Nonsense-mediated mRNA decay (NMD) is a quality control mechanism that degrades mRNAs carrying a premature termination codon. Its inhibition, alone or in combination with other approaches, could be exploited to develop therapies for genetic diseases caused by a nonsense mutation. This, however, requires molecules capable of inhibiting NMD effectively without inducing toxicity. We have built a new screening system and used it to identify and validate two new molecules that can inhibit NMD at least as effectively as cycloheximide, a reference NMD inhibitor molecule. These new NMD inhibitors show no cellular toxicity at tested concentrations and have a working concentration between 6.2 and 12.5 µM. We have further validated this NMD-inhibiting property in a physiopathological model of lung cancer in which the TP53 gene carries a nonsense mutation. These new molecules may potentially be of interest in the development of therapies for genetic diseases caused by a nonsense mutation.

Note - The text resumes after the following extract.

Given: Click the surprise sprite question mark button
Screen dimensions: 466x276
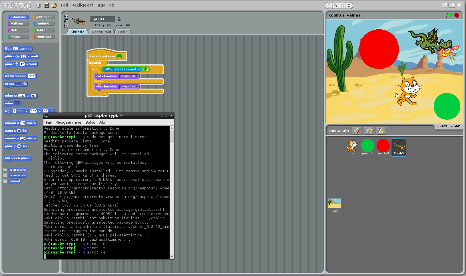Looking at the screenshot, I should 381,131.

Keywords: genetic disease; nonsense mutation; nonsense-mediated mRNA decay; small molecules; therapy.

Figure 1

Identification via screening of two new potential NMD inhibitors. Scatter plot of luciferase activities measured in the different wells. Luciferase activity measurements related to incubation with molecules 1a and 2a are indicated by arrows. G418-related luciferase activity is also shown. G418 serves as positive control. The higher the luciferase activity, the greater the NMD-inhibiting potential of the studied compound.

Figure 2

The one-plasmid screening system for identifying NMD inhibitors. (A) Schematic representation of the construct used to generate an mRNA subject to NMD because of the presence of an intron in the 3′UTR. Exons are represented by rectangles and introns by lines. The 5′UTR and 3′UTR are in red. The firefly luciferase reading frame is in purple. The AUG initiation codon and the STOP codon are indicated. (B) Verification of proper construct splicing. Analysis of firefly luciferase DNA amplification from the DNA by radioactive PCR (rightmost lane) and from the mRNA by radioactive RT-PCR. The different isoforms are indicated to the right of the gel. (C) Bar plot showing the extent of NMD inhibition (luciferase activity) measured in U2OS cells transfected with the construct described in A and incubated with derivatives of molecule 1a (left) or molecule 2a (right). (D) Minimal structural skeleton of 1a-family derivatives liable to promote NMD-inhibiting activity.

Figure 3

Compared NMD inhibition efficacies of different confirmed NMD inhibitors and molecules 1a and 2a. U2OS cells were transfected with the construct depicted in Figure 2A. Each molecule was tested at 0, 0.4, 0.8, 1.6, 3.1, 6.2, 12.5, 25, 50, 100, 200, and 400 µM to establish a dose–response curve. The results presented are representative of two independent experiments.

Figure 4

Molecules 1a and 2a show no significant toxicity at the doses tested. Adenylate kinase activity was measured in the culture supernatant of 16HBE14o- cells after 24 h of exposure to different concentrations of each molecule separately (working concentration, half the working concentration, and twice the working concentration). Cycloheximide was used at 0.5 mg/mL as a positive control. The results shown are representative of two independent experiments. p-values were calculated with Student’s t-test (* < 0.05). (red bar). Green bar corresponds to the no treatment condition (0).

Figure 5

Molecules 1a and 2a inhibit NMD of endogenous p53 mRNA in Calu-6 cells. Calu-6 cells were incubated with molecule 1a, molecule 2a, DMSO, or cycloheximide (CHX) as positive control at 0.5 mg/mL. The upper panel shows a quantitative RT-PCR analysis gel, and the lower panel shows the ratio of p53 mRNA to GAPDH mRNA, normalized with respect to the results obtained with DMSO. The results are representative of two independent experiments.